I used all my points today but I did make some very good food choices. For breakfast, I had nonfat Greek yogurt and berries and banana. A few hours later I had some vegetable sticks and a cheese stick as a mid-morning snack. For lunch, I had one cup of three bean chili with cheese and diced tomato on top. Later, I had a small sweet potato with 7 grams of butter (yup I weighed the butter) as a late afternoon snack For dinner,. I ate a cup of rice with black beans and cilantro and 5 oz of turkey kielbasa. For dessert, I ate two sugar-free dark chocolate jellos (yeah, I probably only needed one but I wanted two) with fat-free whipped cream. As I look back on my day I could’ve eaten less cheese but either way, I would say it was a good day on plan.
I’m turning in because I’m tired. I did do my little nighttime ritual, washing my face with my favorite soap, applying my facial cream, and (of course) flossing and brushing my teeth. These small acts are a way to practice a little self-care amidst my professional chaos. I am so grateful to be where I am right now even though I’m not at goal yet. Every day I remind myself that I can do this. I tell myself every small step gets me closer to goal. I can do this, and so can you.
This post is coming at you late because it has been a long day of work. I spent most of today writing on my computer. I found myself thinking about food a couple of times. Two times were because I was experiencing internal hunger. Time had slipped by and I had not eaten in over four hours and I wasn’t craving anything, in particular, I just wanted to eat something. However, one time I was thinking about a Carvelite Ice Cream Cone and that was a desire to alleviate some stress. I didn’t go for the cone because I had a chocolate chip cookie after lunch. I’m ending the day with one rollover point. Breakfast 2sp; Lunch 8sp; and Dinner was 10sp.
So while I have this tremendous workload going I decided, I needed a boost.
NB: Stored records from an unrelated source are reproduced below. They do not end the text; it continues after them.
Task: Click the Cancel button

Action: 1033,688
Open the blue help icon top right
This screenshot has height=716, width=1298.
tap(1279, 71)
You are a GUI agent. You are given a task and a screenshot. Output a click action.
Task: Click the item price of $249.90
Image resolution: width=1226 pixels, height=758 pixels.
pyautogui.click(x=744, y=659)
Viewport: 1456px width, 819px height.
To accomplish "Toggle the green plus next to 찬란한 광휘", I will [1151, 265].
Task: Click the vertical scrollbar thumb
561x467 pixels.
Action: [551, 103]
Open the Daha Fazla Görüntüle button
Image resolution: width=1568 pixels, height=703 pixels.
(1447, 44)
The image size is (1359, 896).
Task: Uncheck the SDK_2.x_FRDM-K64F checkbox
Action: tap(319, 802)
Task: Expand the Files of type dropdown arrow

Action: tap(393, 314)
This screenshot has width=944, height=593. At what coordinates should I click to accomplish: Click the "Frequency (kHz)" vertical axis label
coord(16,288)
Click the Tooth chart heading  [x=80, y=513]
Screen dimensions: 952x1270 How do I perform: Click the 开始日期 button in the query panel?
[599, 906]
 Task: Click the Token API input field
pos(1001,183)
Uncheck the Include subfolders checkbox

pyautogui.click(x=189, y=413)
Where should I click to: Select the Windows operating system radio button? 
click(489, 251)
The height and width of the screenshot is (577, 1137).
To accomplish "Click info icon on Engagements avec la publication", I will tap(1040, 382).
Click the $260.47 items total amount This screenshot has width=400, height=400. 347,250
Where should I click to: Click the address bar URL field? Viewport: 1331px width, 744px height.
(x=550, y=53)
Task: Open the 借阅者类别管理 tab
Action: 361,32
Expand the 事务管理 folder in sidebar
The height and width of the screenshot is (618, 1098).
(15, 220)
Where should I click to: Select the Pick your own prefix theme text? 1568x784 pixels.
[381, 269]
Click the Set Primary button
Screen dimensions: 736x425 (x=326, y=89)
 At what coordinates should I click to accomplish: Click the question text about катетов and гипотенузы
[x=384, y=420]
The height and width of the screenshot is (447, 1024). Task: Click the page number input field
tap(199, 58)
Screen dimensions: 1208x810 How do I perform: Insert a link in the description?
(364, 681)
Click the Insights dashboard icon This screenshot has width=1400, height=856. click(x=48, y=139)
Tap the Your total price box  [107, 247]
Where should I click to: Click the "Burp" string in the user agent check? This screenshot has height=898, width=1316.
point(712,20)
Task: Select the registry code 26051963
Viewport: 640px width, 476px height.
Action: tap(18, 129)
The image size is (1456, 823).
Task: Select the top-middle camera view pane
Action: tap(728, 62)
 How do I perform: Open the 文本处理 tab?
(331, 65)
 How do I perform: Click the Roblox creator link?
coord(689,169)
So I did two things to help myself…
One: I prepared a really delicious dinner. I cleared my dining room table of all my books and the whole family sat and enjoyed the meal together. It was homemade sauce (with pork) and pasta. A true comfort meal for me and I was able to eat it, enjoy it, and still stay on plan. I did weigh and measure my serving, and I had a piece of bread to dip in my leftover sauce. So darn good.
Two: I needed a visual anchor to remind myself of how far I’ve come in terms of weight loss. On my right, is my mother’s ring sparkling up at me. There to remind me of all the years it was tucked away in a draw because I couldn’t wear it. On my left, my engagement ring, and wedding ring which were at one time, too small for my fingers. Now they are so loose they turn to the side. I did that.
I think it’s important to give yourself a chance to be successful. When you know you are going to be up against it you’ve got to plan in some relief. Celebrate all the victories none are too small. Believe you can do it even when your circumstances aren’t ideal. You are worth every ounce of effort. I’ll be back at this tomorrow. Do this with me we can all get to goal.